When you’re filling out the bankruptcy paperwork, and at the creditors meeting, it’s essential that you provide complete and accurate information about all assets, debts, income, expenses, and anything else pertaining to your financial history. You are doing so under the penalty of perjury. To knowingly misrepresent any of this information is to risk criminal prosecution. Fill out the paperwork carefully. Make sure you answer all the questions and include all the information requested; only leave something blank if you’re sure it doesn’t apply to you. If you leave something out that should have been included, it can cause problems later on in the bankruptcy process.

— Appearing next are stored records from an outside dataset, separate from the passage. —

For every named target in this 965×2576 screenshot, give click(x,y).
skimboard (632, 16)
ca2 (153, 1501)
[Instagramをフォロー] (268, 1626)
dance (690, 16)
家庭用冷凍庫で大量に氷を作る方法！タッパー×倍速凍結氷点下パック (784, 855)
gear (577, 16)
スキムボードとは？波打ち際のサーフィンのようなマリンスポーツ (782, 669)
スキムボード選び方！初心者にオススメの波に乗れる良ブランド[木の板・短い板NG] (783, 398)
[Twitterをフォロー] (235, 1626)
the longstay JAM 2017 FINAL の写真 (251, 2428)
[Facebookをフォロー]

It’s also crucial to have filed your income tax returns. If you have not filed your returns for a minimum of two years prior to filing for bankruptcy, it makes completing your petition, schedules, and statement of financial affairs extremely difficult. Furthermore, it can effectively bring the bankruptcy process to a halt. Your tax returns are necessary to determine your past and current earnings and asset holdings, and to satisfy potential priority tax claims.  Under chapter 13 the court and trustee will require all returns that you were required to file within the previous four years be filed within the first couple of months of the case.  If you fail to do so the court can dismiss the case.

Do not run up any additional debt within the 70 to 90 days prior to filing for bankruptcy. If you do, the creditor(s) can object to your discharge on the grounds that you ran up the debt fraudulently (that is, without any intention of paying it back). A possible exception is if you took out a payday loan as part of a cycle of cash advances and repayment. An experienced bankruptcy attorney can help guide you through the process of preparing for bankruptcy to ensure that your filing goes smoothly.